Investors buy stocks on margin by borrowing part of the purchase price from their brokerage firm and putting up the securities as collateral for the loan. An investor can lose more money than he or she put into the account if the securities bought on margin decline in value.
In margin calls, investors are asked to come up with more money to meet the minimum requirement of loans used to buy securities.
Another growing problem is with so-called brokered certificates of deposit, especially among the elderly. They have quite different properties from the plain vanilla CDs that people have bought for years at their local banks, and not understanding the differences can lead to significant financial losses.
Complaints against brokers related to margin accounts made it into the top ten complaint categories (at No. 8) for the first time in 2000, according to the SEC. The leading category was problems with having accounts transferred, followed by delays in executing orders, unauthorized account transactions and misrepresentations.
As a first step, SEC officials say, investors should talk to their broker and try to resolve the complaint. If that fails, they should write to the brokerage firm's compliance officer.
If no resolution is reached, investors should send an online complaint form to the SEC.
SEC staff will study a complaint and send it with an official form letter to officials at the brokerage firm involved, asking them to respond to the investor within 30 days and to inform the SEC. The SEC staffers themselves don't resolve individual disputes with brokers.
This is precisely why we publish the Weiss Broker Blacklist! Brokers run all types of schemes to get you to invest with them. Some of them are even legal, though, at times, they straddle the lines of ethics. And trying to get your money back once it's gone is usually a losing battle, especially these days.

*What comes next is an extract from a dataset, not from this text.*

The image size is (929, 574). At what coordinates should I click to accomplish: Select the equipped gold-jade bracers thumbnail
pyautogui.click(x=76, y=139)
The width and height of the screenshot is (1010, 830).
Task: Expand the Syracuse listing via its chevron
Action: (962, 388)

Most brokers weren't even around the last time that a bull market went belly up. So, as this article points out, regulators are willing to go easy on brokers when it comes to investor complaints. The mindset of regulators is, "why should brokers be punished for their lack of experience?" And these are the people who are supposed to protect investors! The real question should be, "why should investors be punished for their broker's lack of experience?"
And you're not just at risk of inexperienced brokers. The end of the bull market flushed out several investment scams, but the beginning of a bear market brings new opportunities for con artists masquerading as brokers.
The best way to guard against bad brokers is to do your research before investing. Don't be afraid to ask questions. Find out how an investment matches up with your investment profile and risk tolerance. And, ask any potential broker about his personal disciplinary history with the SEC or state regulators and his company's history.
If you're one of the 13,599 investors who lodged a complaint with the SEC last year, make sure that you send copies of your complaints to the National Association of Securities Dealers, the exchange that your security was bought on, and your state's securities agency -- and good luck!
Because if the SEC is going to side with incompetent brokers, your first line of defense has to be yourself.